● **Work task**: All lines holding the word "icon" in the listing below need to be copied.

_ _ _ _ _ _ _

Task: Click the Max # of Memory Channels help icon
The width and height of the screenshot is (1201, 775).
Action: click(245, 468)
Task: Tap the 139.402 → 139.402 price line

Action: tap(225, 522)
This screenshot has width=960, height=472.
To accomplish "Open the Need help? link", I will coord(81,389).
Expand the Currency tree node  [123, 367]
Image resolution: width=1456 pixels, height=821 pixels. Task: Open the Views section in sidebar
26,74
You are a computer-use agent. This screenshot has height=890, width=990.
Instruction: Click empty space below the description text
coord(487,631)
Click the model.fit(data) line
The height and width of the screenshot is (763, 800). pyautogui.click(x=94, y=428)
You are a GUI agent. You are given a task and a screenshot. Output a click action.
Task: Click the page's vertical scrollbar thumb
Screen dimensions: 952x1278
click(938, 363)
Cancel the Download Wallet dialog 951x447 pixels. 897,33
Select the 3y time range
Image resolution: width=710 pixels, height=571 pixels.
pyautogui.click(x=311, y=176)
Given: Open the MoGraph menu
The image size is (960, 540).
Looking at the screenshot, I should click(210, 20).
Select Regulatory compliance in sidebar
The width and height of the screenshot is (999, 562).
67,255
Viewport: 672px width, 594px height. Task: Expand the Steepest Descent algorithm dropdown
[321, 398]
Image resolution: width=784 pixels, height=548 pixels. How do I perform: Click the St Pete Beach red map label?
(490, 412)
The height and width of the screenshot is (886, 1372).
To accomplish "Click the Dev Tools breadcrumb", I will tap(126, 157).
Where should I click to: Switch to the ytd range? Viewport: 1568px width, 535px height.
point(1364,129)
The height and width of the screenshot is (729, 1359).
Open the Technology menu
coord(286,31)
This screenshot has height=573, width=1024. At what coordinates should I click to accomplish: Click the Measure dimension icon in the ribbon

_ _ _ _ _ _ _

● **Result of the exercise**:
Task: Click the Max # of Memory Channels help icon
This screenshot has height=573, width=1024. At what coordinates should I click to accomplish: Click the Measure dimension icon in the ribbon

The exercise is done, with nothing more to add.